DATA:
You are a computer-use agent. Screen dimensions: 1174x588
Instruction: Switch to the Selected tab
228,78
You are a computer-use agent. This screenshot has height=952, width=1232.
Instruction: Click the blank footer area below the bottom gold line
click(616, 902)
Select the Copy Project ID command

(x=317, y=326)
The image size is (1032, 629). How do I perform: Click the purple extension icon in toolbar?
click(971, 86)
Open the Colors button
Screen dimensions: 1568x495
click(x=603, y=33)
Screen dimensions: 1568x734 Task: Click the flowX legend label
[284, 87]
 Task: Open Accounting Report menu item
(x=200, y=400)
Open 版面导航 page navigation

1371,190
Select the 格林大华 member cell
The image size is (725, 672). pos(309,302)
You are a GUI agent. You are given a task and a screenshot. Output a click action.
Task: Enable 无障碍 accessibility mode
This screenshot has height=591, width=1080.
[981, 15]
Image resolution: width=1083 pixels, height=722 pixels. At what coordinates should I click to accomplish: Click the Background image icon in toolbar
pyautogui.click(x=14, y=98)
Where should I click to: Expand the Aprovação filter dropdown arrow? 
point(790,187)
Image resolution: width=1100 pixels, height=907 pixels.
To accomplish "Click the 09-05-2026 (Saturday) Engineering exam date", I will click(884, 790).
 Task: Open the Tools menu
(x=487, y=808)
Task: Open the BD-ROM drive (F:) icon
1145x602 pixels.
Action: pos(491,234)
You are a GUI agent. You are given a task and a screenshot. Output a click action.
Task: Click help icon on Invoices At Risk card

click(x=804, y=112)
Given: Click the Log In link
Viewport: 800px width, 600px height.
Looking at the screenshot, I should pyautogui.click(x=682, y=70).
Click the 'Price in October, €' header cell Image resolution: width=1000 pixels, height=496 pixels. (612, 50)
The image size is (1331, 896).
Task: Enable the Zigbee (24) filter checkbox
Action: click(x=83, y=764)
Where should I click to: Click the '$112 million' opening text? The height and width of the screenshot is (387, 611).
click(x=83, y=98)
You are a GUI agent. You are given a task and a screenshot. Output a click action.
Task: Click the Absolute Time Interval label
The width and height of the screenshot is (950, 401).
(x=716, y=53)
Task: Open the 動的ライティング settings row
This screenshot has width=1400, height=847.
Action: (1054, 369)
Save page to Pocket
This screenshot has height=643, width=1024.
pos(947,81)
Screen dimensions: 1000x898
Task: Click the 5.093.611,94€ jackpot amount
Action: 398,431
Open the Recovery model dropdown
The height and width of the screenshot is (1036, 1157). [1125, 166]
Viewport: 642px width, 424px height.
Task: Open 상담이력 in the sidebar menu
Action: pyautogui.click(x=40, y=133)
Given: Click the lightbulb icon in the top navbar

WHAT YOU SHOULD DO: Would you return all of the material exactly as written?

SOLUTION TO THE EXERCISE:
You are a computer-use agent. Screen dimensions: 1174x588
Instruction: Switch to the Selected tab
228,78
You are a computer-use agent. This screenshot has height=952, width=1232.
Instruction: Click the blank footer area below the bottom gold line
click(616, 902)
Select the Copy Project ID command

(x=317, y=326)
The image size is (1032, 629). How do I perform: Click the purple extension icon in toolbar?
click(971, 86)
Open the Colors button
Screen dimensions: 1568x495
click(x=603, y=33)
Screen dimensions: 1568x734 Task: Click the flowX legend label
[284, 87]
 Task: Open Accounting Report menu item
(x=200, y=400)
Open 版面导航 page navigation

1371,190
Select the 格林大华 member cell
The image size is (725, 672). pos(309,302)
You are a GUI agent. You are given a task and a screenshot. Output a click action.
Task: Enable 无障碍 accessibility mode
This screenshot has height=591, width=1080.
[981, 15]
Image resolution: width=1083 pixels, height=722 pixels. At what coordinates should I click to accomplish: Click the Background image icon in toolbar
pyautogui.click(x=14, y=98)
Where should I click to: Expand the Aprovação filter dropdown arrow? 
point(790,187)
Image resolution: width=1100 pixels, height=907 pixels.
To accomplish "Click the 09-05-2026 (Saturday) Engineering exam date", I will click(884, 790).
 Task: Open the Tools menu
(x=487, y=808)
Task: Open the BD-ROM drive (F:) icon
1145x602 pixels.
Action: pos(491,234)
You are a GUI agent. You are given a task and a screenshot. Output a click action.
Task: Click help icon on Invoices At Risk card

click(x=804, y=112)
Given: Click the Log In link
Viewport: 800px width, 600px height.
Looking at the screenshot, I should pyautogui.click(x=682, y=70).
Click the 'Price in October, €' header cell Image resolution: width=1000 pixels, height=496 pixels. (612, 50)
The image size is (1331, 896).
Task: Enable the Zigbee (24) filter checkbox
Action: click(x=83, y=764)
Where should I click to: Click the '$112 million' opening text? The height and width of the screenshot is (387, 611).
click(x=83, y=98)
You are a GUI agent. You are given a task and a screenshot. Output a click action.
Task: Click the Absolute Time Interval label
The width and height of the screenshot is (950, 401).
(x=716, y=53)
Task: Open the 動的ライティング settings row
This screenshot has width=1400, height=847.
Action: (1054, 369)
Save page to Pocket
This screenshot has height=643, width=1024.
pos(947,81)
Screen dimensions: 1000x898
Task: Click the 5.093.611,94€ jackpot amount
Action: 398,431
Open the Recovery model dropdown
The height and width of the screenshot is (1036, 1157). [1125, 166]
Viewport: 642px width, 424px height.
Task: Open 상담이력 in the sidebar menu
Action: pyautogui.click(x=40, y=133)
Given: Click the lightbulb icon in the top navbar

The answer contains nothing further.